Tuberculosis as a Marker for Achieving Universal Health Care: McGill TB Day
On March 22, 2019, the McGill International TB Research Centre held it’s 7th Annual TB Research Day at the McGill University Health Centre. The event highlighted molecular, social, and epidemiological research being done at the Centre to help end TB, fitting well with the World Health Organization’s theme for this year’s TB Day: “It’s time to End TB.” Tuberculosis claims over 1 million lives each year, and although treatment is available, there is threat from drug resistant strains as well as accessibility of medication in endemic areas. Most of the TB-endemic areas are developing countries with weak healthcare systems since “TB is a marker of poverty,” as stated by Dr. Joia Mukherjee, this year’s Keynote Speaker at the Research Day. Dr. Mukherjee is an Associate Professor of Medicine and Associate Professor of Global Health and Social Medicine at the Harvard Medical School, as well as the Chief Medical Officer of Partners in Health (PIH). Her work focuses on design and implementation of universal health care (UHC) in low-resource settings, driven by the belief that health is a fundamental human right.

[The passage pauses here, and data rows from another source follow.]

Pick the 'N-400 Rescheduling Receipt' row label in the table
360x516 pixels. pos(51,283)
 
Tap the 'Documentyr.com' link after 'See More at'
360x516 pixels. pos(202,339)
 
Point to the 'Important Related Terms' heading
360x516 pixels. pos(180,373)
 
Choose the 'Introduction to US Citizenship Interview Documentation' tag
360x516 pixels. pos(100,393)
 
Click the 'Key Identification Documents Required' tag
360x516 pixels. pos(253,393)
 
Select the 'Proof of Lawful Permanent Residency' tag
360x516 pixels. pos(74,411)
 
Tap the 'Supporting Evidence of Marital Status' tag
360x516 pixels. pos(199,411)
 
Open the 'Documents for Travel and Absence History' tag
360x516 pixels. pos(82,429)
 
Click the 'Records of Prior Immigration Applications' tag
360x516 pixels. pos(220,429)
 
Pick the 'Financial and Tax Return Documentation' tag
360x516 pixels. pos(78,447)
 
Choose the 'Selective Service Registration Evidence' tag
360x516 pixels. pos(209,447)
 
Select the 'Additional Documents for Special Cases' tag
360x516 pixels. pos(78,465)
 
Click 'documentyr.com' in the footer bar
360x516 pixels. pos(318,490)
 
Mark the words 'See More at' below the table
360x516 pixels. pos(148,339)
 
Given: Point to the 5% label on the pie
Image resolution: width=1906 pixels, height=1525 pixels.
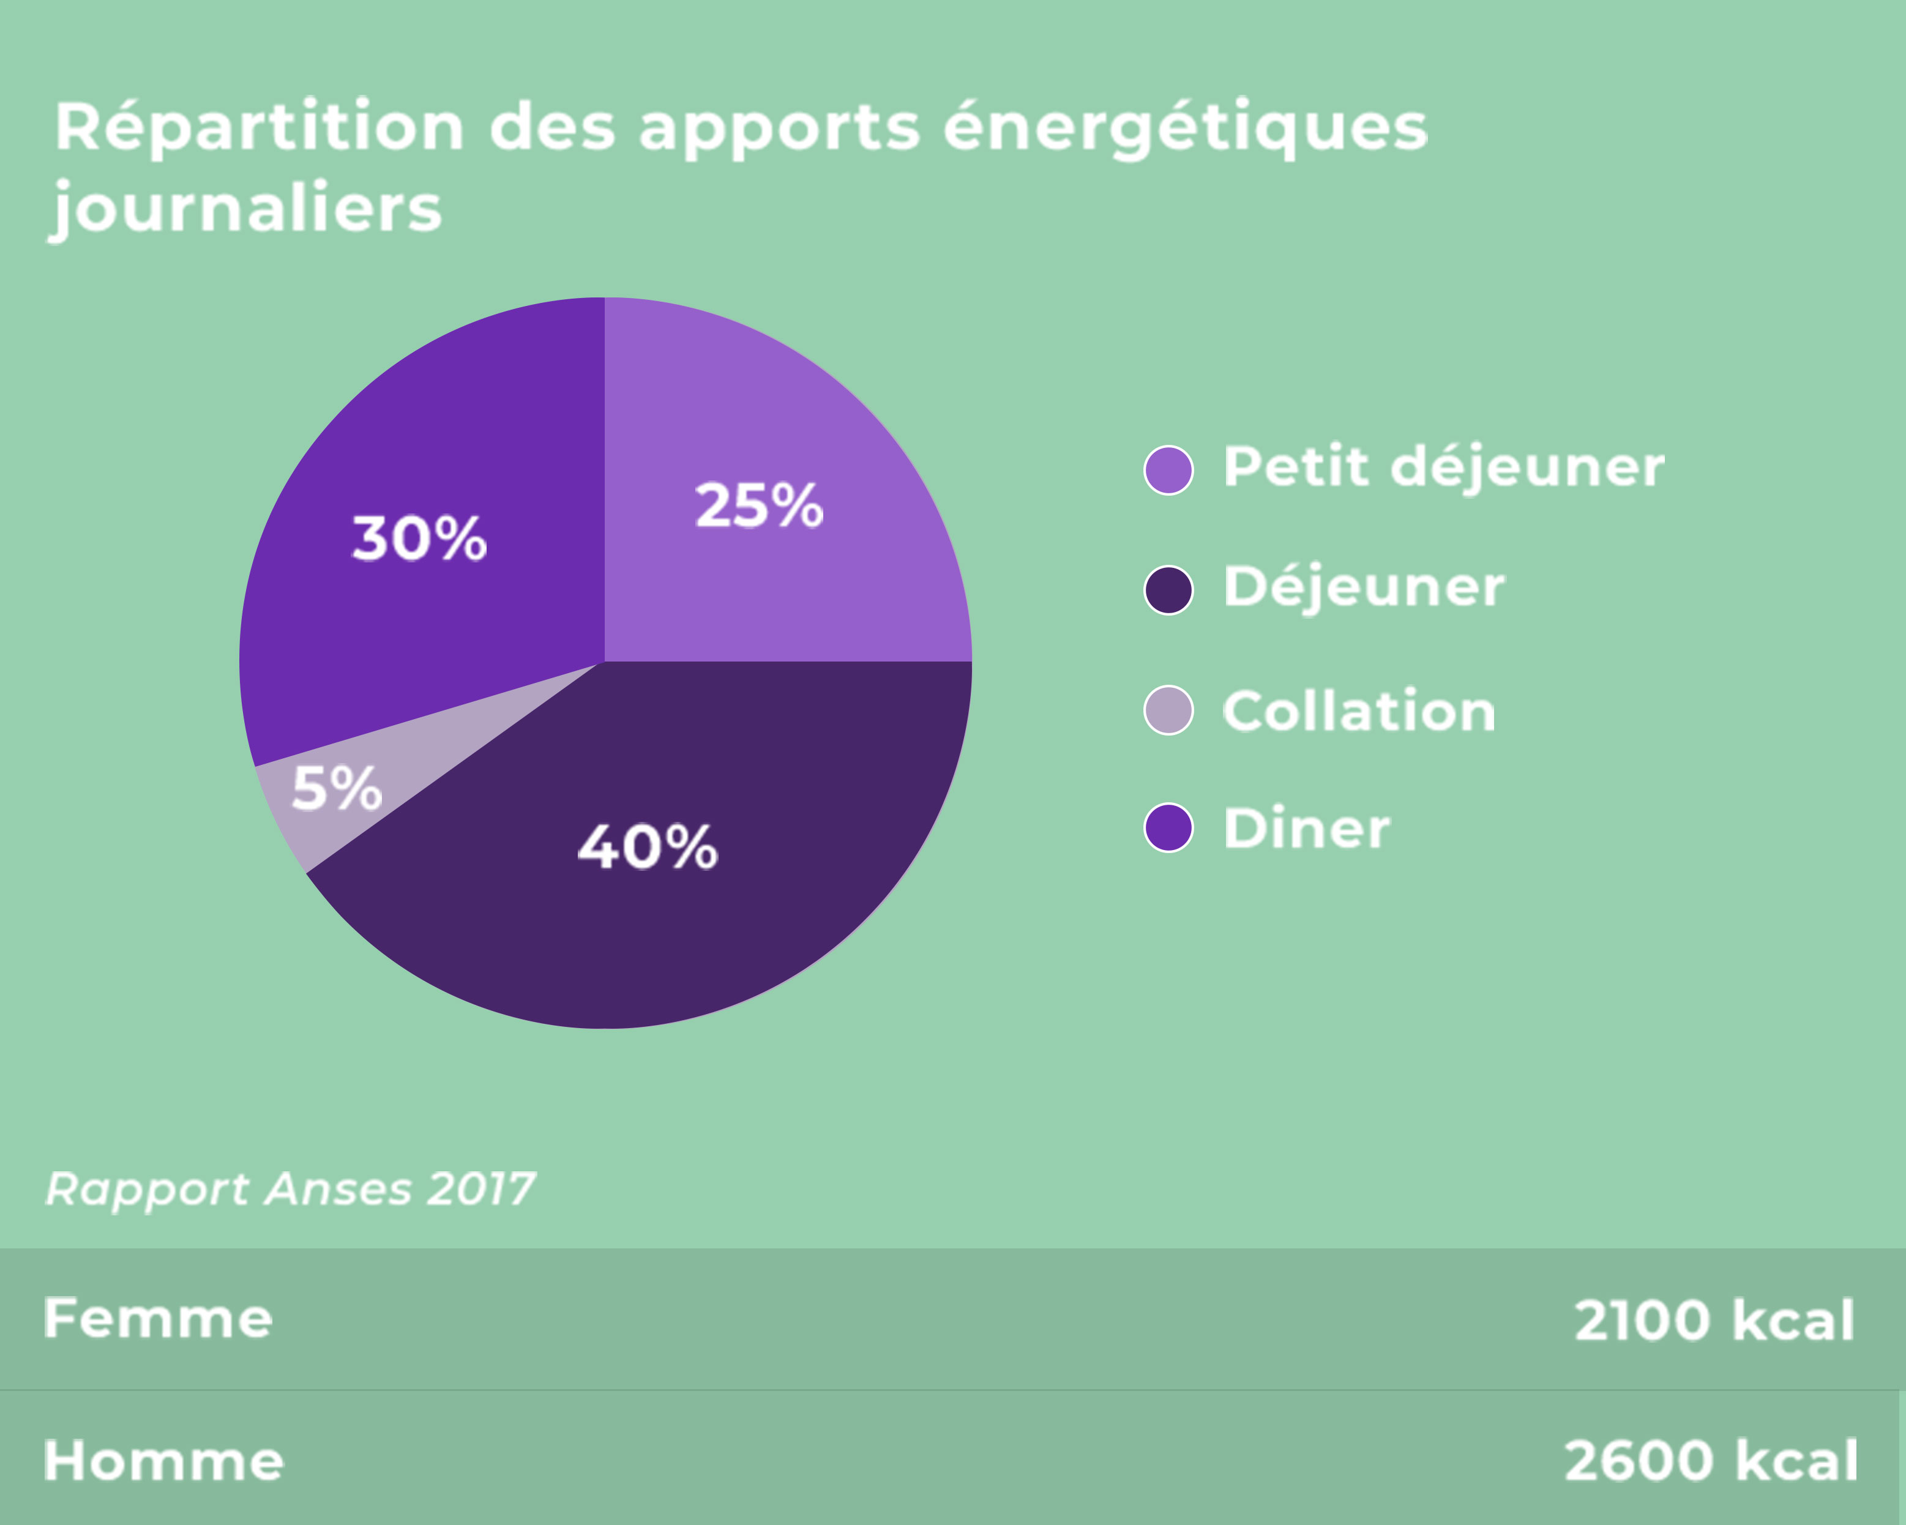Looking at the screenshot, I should pyautogui.click(x=336, y=789).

This year’s keynote lecture focused on the connection between the Sustainable Development Goal (SDG) of UHC and the goal to end TB. According to Dr. Mukherjee, UHC consists of two components:: providing health care and controlling disease. It is in the latter that she believes we have lost sight of human rights. For example, even though TB has high burden and mortality it was deemed “medium priority” in providing access to diagnosis and treatment as part of UHC since it is hard to control. Such a decision not only hinders the progress made towards ending TB, but also displays a parochial approach to assessing improvement in achieving UHC.

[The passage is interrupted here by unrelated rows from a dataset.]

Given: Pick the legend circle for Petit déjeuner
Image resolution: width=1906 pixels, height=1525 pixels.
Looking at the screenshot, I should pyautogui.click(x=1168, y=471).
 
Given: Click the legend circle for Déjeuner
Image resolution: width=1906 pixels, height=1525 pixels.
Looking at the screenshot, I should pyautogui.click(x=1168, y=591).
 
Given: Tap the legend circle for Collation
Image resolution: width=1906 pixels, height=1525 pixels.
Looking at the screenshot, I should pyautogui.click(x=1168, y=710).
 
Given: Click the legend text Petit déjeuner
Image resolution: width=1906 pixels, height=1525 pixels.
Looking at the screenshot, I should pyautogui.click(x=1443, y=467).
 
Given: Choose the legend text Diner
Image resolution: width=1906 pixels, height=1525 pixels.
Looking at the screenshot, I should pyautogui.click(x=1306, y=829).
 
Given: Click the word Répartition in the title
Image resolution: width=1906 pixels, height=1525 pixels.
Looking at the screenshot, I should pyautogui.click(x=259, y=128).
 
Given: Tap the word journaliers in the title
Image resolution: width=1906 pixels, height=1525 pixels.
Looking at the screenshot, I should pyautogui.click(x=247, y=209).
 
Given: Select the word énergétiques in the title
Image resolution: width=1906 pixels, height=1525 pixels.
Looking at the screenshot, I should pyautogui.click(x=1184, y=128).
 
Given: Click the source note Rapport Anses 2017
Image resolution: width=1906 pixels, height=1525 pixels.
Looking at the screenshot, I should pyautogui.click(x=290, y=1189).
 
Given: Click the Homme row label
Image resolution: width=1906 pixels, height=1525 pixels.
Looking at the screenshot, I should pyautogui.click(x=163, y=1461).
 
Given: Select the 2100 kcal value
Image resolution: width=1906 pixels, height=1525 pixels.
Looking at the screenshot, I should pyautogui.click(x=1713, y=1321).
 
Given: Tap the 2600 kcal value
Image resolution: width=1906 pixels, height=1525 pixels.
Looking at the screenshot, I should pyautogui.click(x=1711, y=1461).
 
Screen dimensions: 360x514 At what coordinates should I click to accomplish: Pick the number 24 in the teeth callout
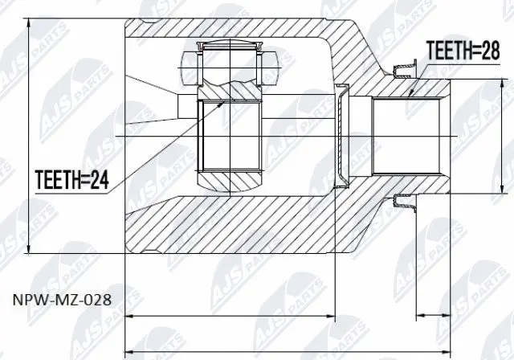(x=100, y=179)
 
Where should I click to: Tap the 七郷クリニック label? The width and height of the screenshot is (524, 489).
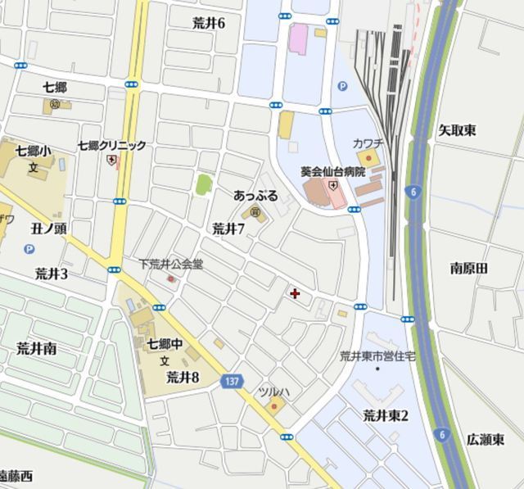(112, 145)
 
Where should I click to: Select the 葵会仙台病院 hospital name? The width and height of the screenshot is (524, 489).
(333, 172)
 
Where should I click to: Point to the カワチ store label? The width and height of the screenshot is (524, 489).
(368, 143)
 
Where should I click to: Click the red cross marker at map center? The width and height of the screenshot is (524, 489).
(295, 292)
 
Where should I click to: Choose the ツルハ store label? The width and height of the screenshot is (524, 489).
(273, 392)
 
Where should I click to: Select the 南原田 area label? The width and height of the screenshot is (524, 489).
(469, 268)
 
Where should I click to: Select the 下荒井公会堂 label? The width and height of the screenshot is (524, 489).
(170, 265)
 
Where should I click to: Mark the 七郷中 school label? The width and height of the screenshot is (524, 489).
(164, 343)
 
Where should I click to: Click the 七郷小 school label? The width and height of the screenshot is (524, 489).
(34, 151)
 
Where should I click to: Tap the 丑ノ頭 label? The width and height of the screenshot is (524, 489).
(49, 229)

Having played a role as an AIDS activist in Africa during the HIV movement, Dr. Mukherjee had insightful ideas about its lessons that may serve beneficial to tackle the neglect in ending TB as part of the SDGs. First and foremost, it is critical to stop blaming “stigma” for the lack of public response in seeking TB diagnosis and treatment. In her experience of working with PIH in Haiti to provide HIV treatments, posters about specific diseases did little more than putting the blame on the patient for denying themselves treatment. Instead, giving people free access to clinics, having the correct technology, and improving conditions of the healthcare facilities not only helped reach goals of HIV treatment, but also helped diagnose other diseases, including TB, as more patients pursued treatment. This observation strengthened her belief that a more robust healthcare system ultimately leads to better treatment of endemic diseases, a phenomenon often recognized as a “horizontal approach” for healthcare delivery. In contrast, the Millennium Development Goals were a “vertical approach” to healthcare that centered on curative care, and was focused on eradication of specific diseases. Although Dr. Mukherjee voiced her support for the “horizontal approach,” Dr. Madhukar Pai eloquently stated that TB researchers still rely on the vertical approach to get their message across and to obtain funding for research, since TB does not get enough attention due to its classification as a medium priority disease. Hence, it is important to proceed towards TB eradication using both the horizontal and vertical approaches. Finding the correct balance to employ both tactics will be a challenge for TB leaders worldwide as they tackle the disease.
In any case, it is undeniable that seeing a decrease in TB cases by altering healthcare systems is a good indicator of a population’s health. The common theme throughout history of achieving health-related goals has been persistent activism; people need to demand specific changes from the government. Whether a vertical or a horizontal approach is applied, public collaboration is necessary, and survivor stories need to be heard to understand the impact of TB on millions of lives each year. As Dr. Mukherjee mentioned, during the AIDS epidemic, in the eight years it took for anti-retroviral treatment to reach low-resource settings in Africa, 8,000 lives were lost each day. Therefore, it is crucial that the international community learn from this mistake and unite to provide universal access to TB treatment, no matter how “complicated” it may be to control or to treat drug-resistant strains. This mindset is useful not just to assess a population’s access to healthcare, but it is also critical to end this deadly disease.
Rafia Bosan is a U3 student pursuing a degree in Microbiology and Immunology. She has a strong interest in global health, especially pertaining to drug-resistant and emerging infectious diseases.